Bari, giornata della memoria delle vittime del terrorismo
Una memoria che non si perde, ma che si tramanda e diventa punto di partenza per non fermarsi e resistere nella lotta a tutto quello che democrazia non è, la lotta al terrorismo e alla mafia. Per questo, nella giornata di oggi sono state due le commemorazioni di altrettante vittime: quella dello statista Aldo Moro a 48 anni dal suo omicidio per mano della Brigate Rosse, e quella di Peppino Impastato per mano mafiosa.

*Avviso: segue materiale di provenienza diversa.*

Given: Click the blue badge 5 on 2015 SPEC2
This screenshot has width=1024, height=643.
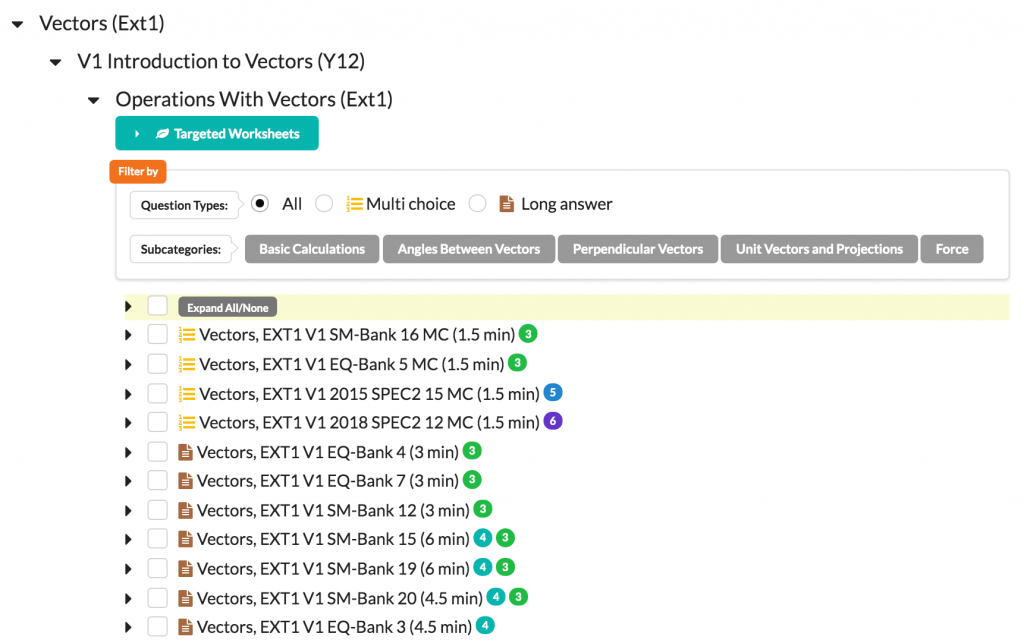Looking at the screenshot, I should pos(553,393).
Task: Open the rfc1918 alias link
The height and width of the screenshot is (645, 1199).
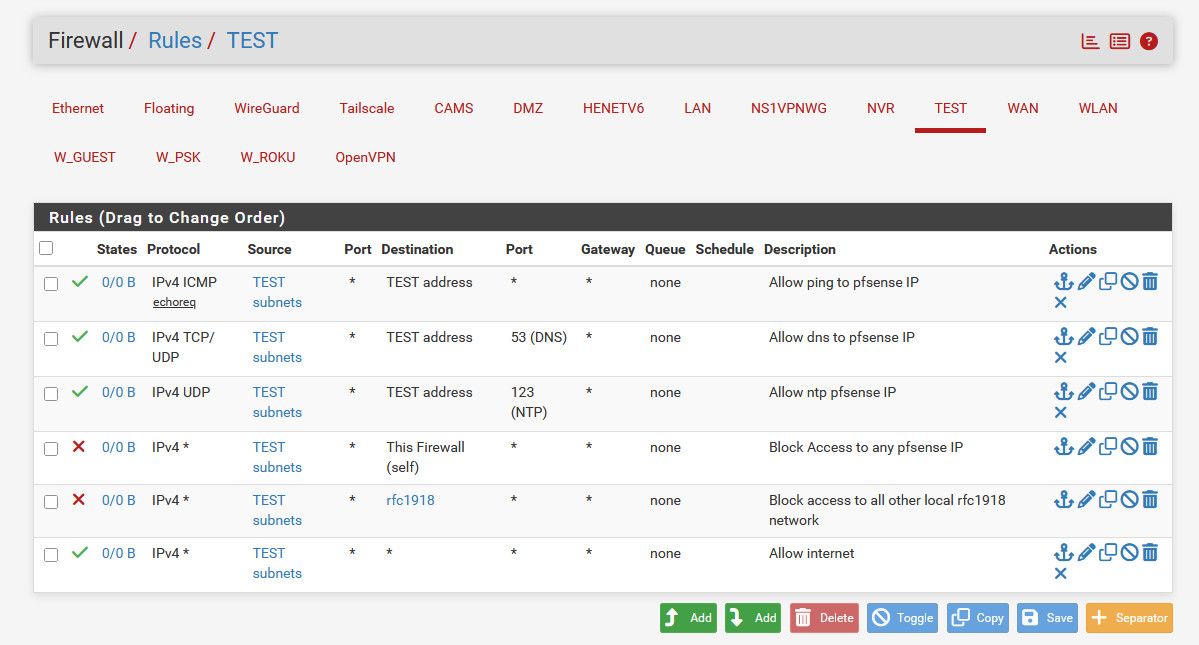Action: click(410, 500)
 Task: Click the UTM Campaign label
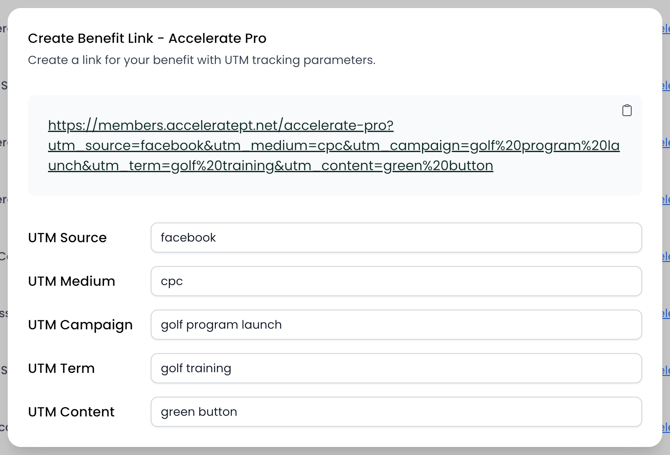tap(80, 325)
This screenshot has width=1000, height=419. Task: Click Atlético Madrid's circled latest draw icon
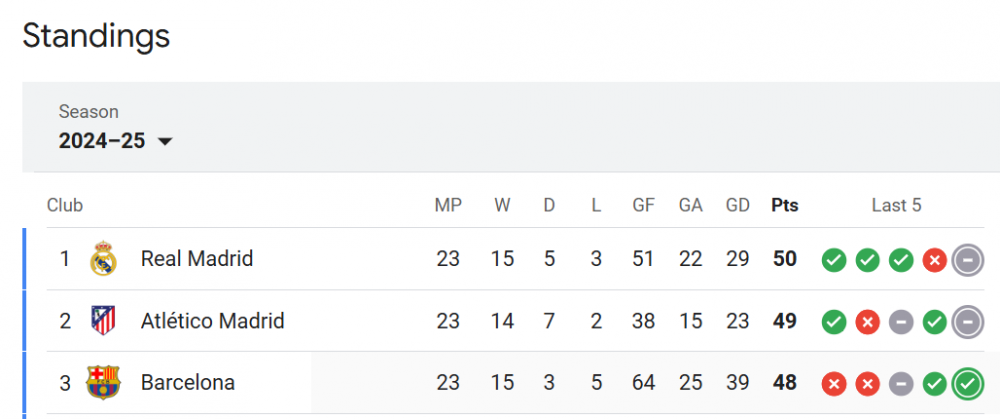click(x=968, y=322)
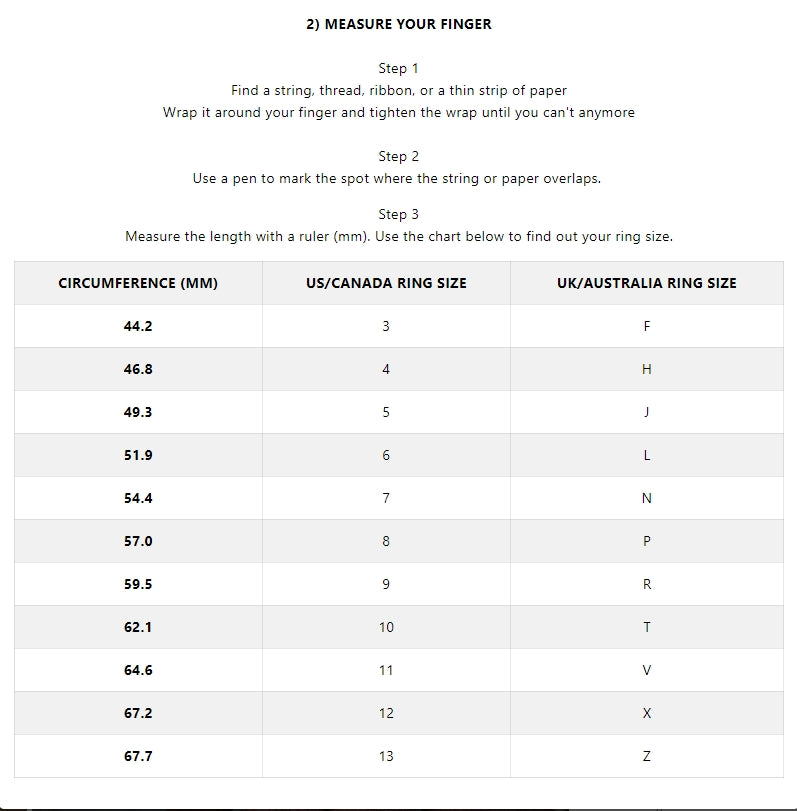
Task: Select the 44.2 circumference cell
Action: [138, 326]
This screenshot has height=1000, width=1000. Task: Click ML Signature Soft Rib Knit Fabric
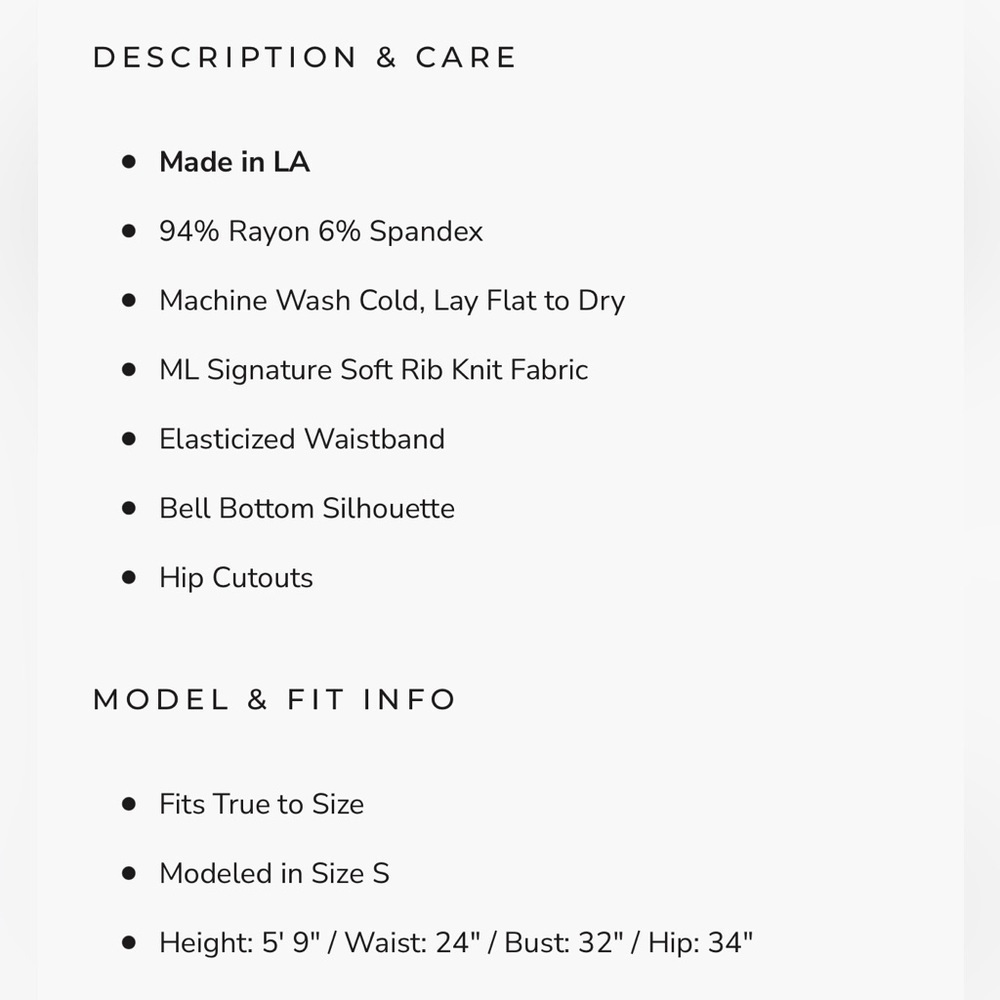point(374,370)
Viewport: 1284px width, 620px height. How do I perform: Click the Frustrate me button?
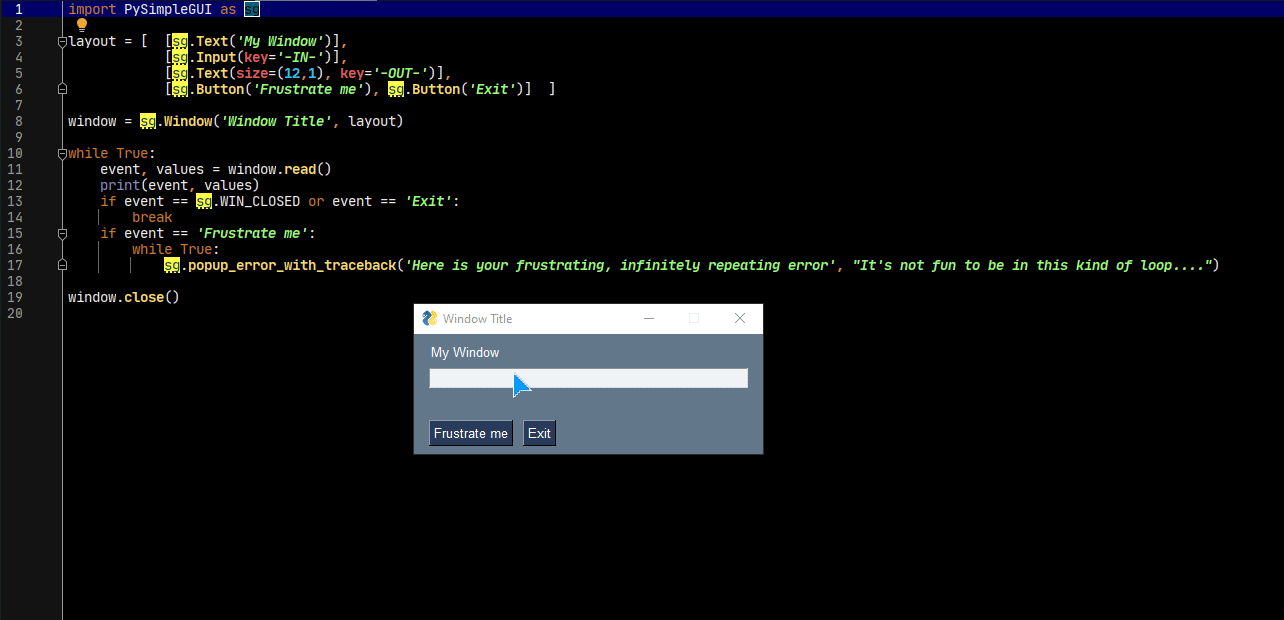point(471,433)
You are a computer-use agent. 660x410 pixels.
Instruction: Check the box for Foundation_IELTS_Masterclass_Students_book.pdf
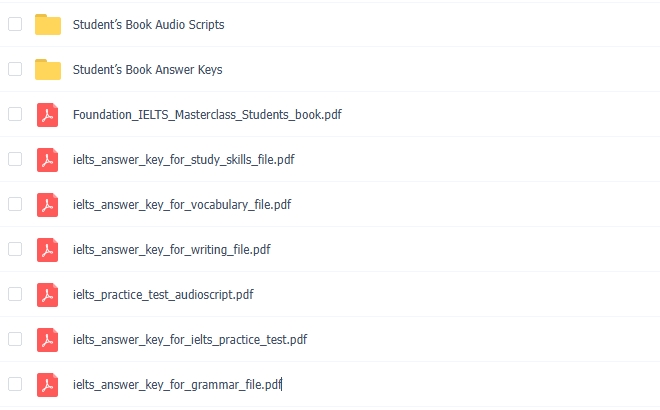pos(15,114)
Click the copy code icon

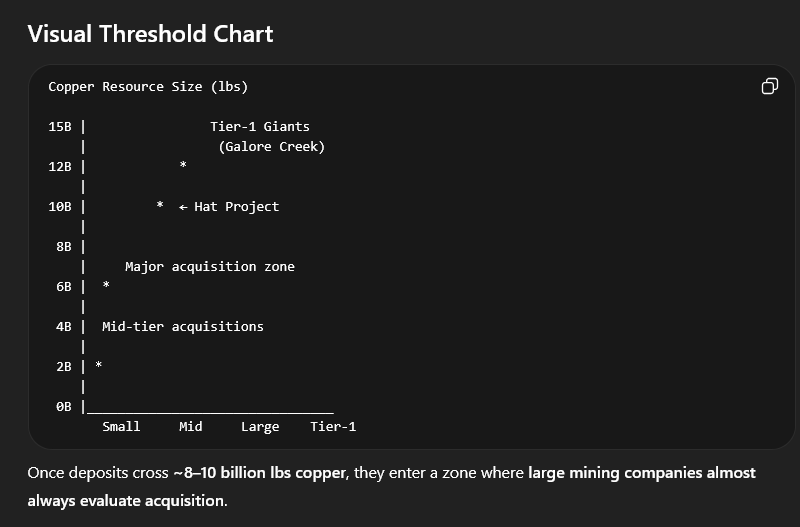pyautogui.click(x=769, y=86)
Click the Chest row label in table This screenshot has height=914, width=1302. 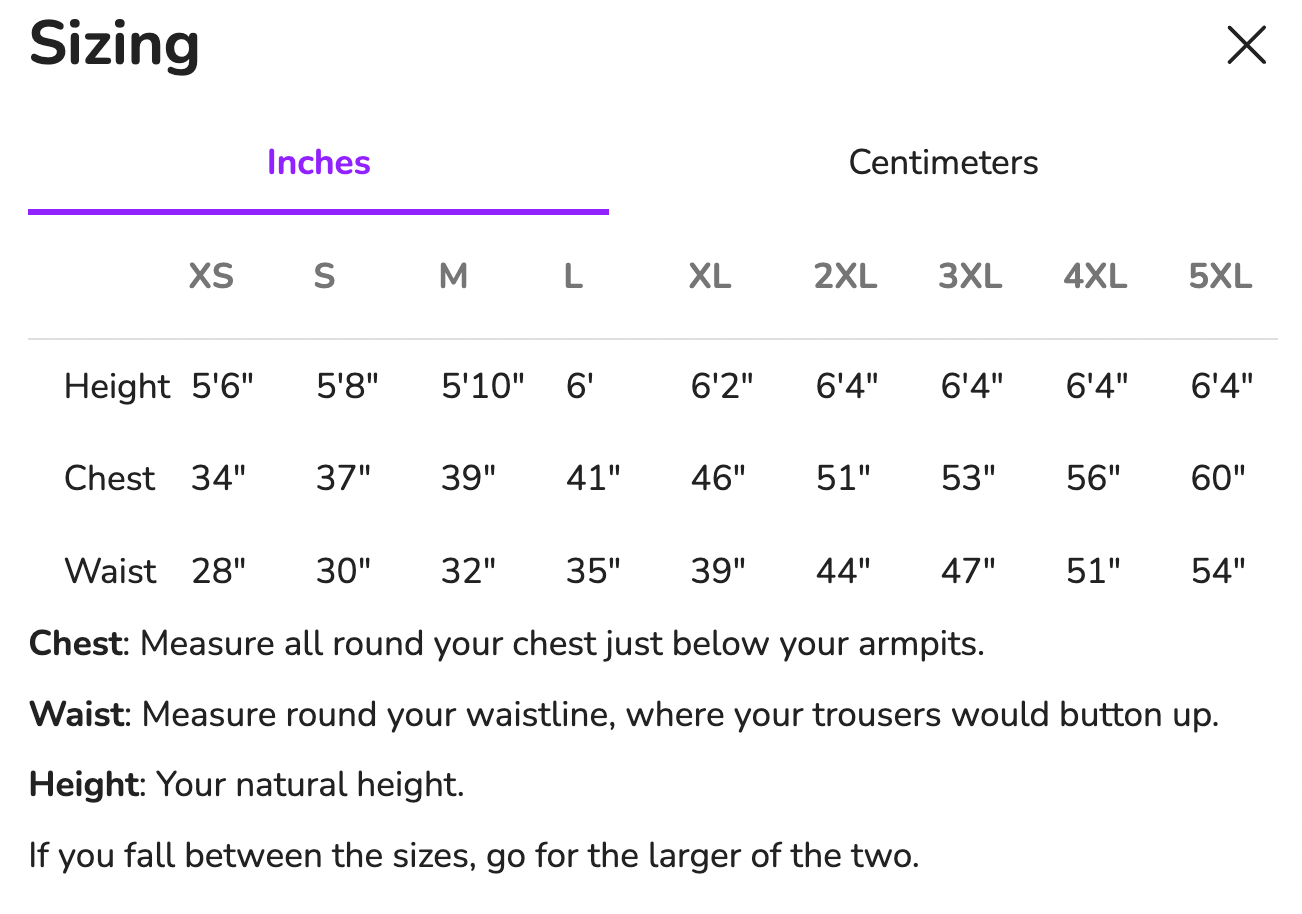110,478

Corone di alloro sono state apposte in piazza Moro, dinanzi al monumento commemorativo dello statista pugliese e poi presso la lapide dedicata ad Aldo Moro e agli agenti della sua scorta, sulla facciata di Palazzo di Città, in corso Vittorio Emanuele, alla presenza del prefetto di Bari Francesco Russo, del governatore pugliese Antonio Decaro, del sindaco Vito Leccese, dei vertici delle forze dell’ordine, del rettore di Uniba Roberto Bellotti e del presidente della Federazione dei Centri Studi ‘Aldo Moro’ Luigi Ferlicchia. La presidente del Municipio V Maristella Morisco ha poi deposto una corona di fiori presso il toponimo del giardino Impastato, a Catino.